> **EXERCISE**
Rewrite the listing below with "silver" changed to "gray" and everything else left as is. Leave out the pictures.
** begin LISTED RECORDS **
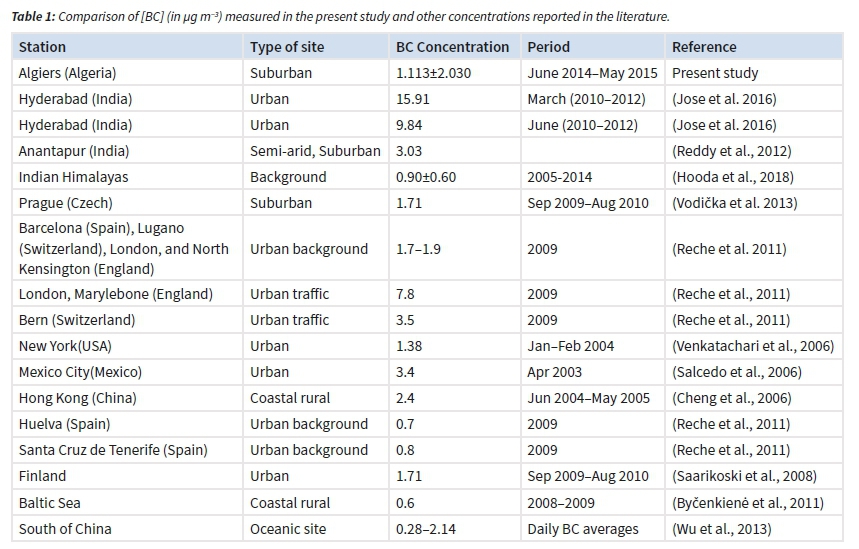Open the Reddy et al., 2012 reference

coord(731,151)
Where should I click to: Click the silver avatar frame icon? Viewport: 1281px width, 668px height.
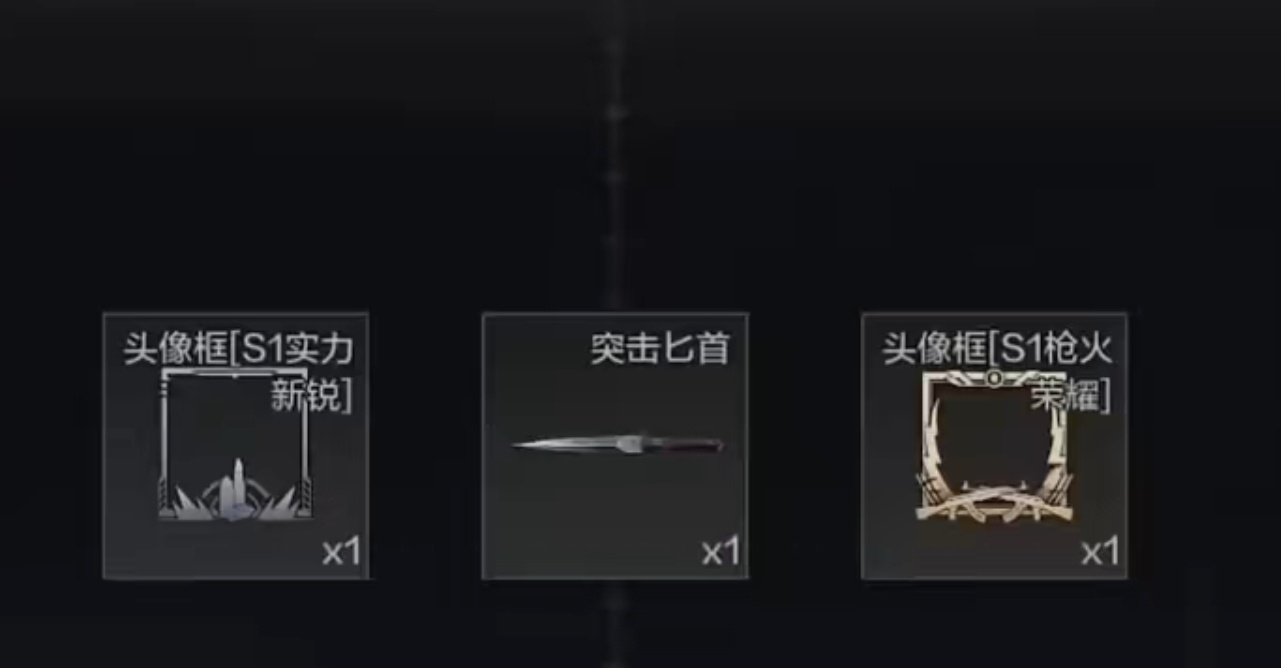tap(235, 444)
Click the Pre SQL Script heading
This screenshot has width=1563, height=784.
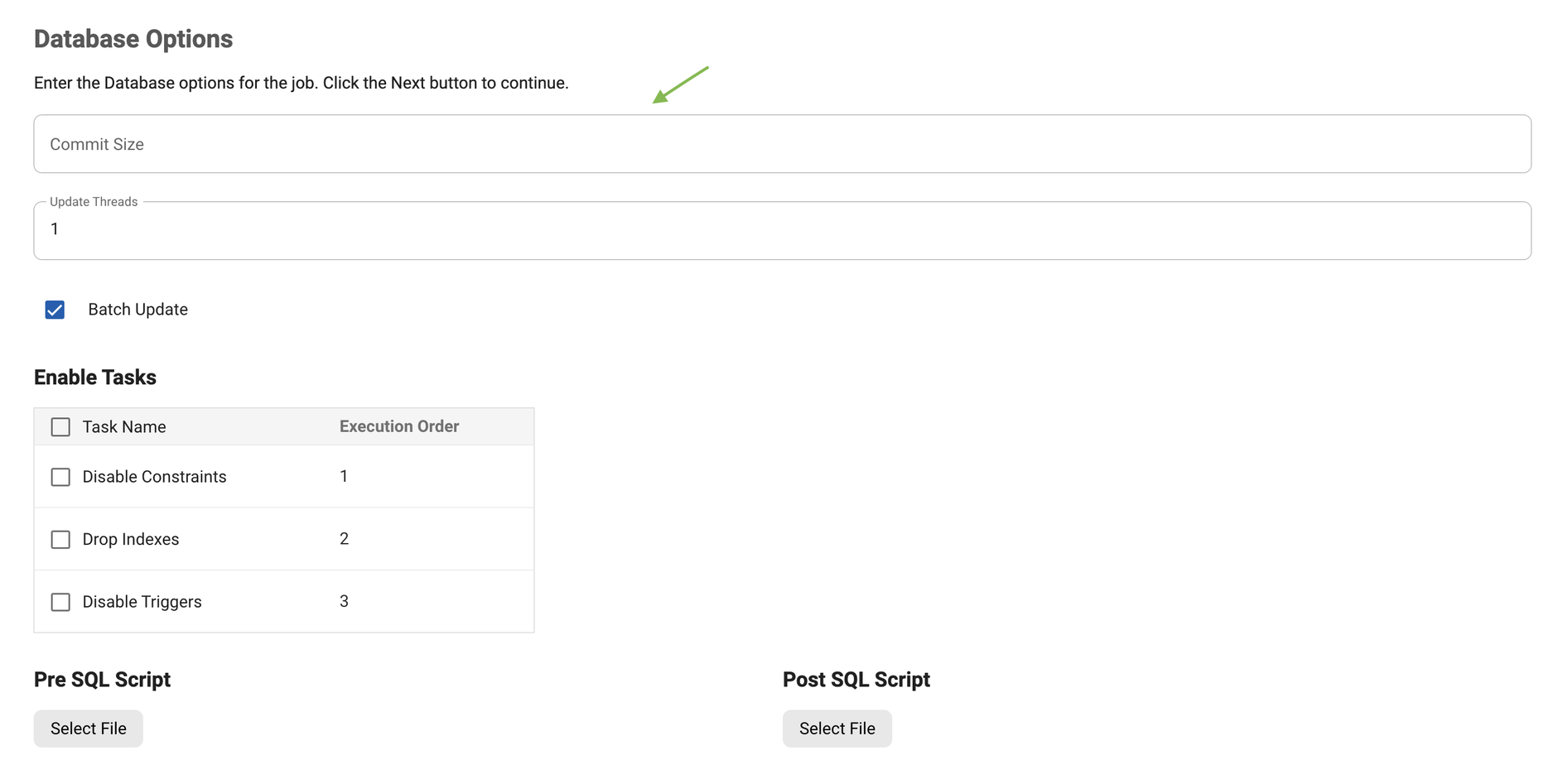point(101,679)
** end LISTED RECORDS **
> **EXPECTED OUTPUT**
Open the Reddy et al., 2012 reference

coord(731,151)
Where should I click to: Click the gray avatar frame icon? Viewport: 1281px width, 668px height.
tap(235, 444)
Click the Pre SQL Script heading
This screenshot has width=1563, height=784.
point(101,679)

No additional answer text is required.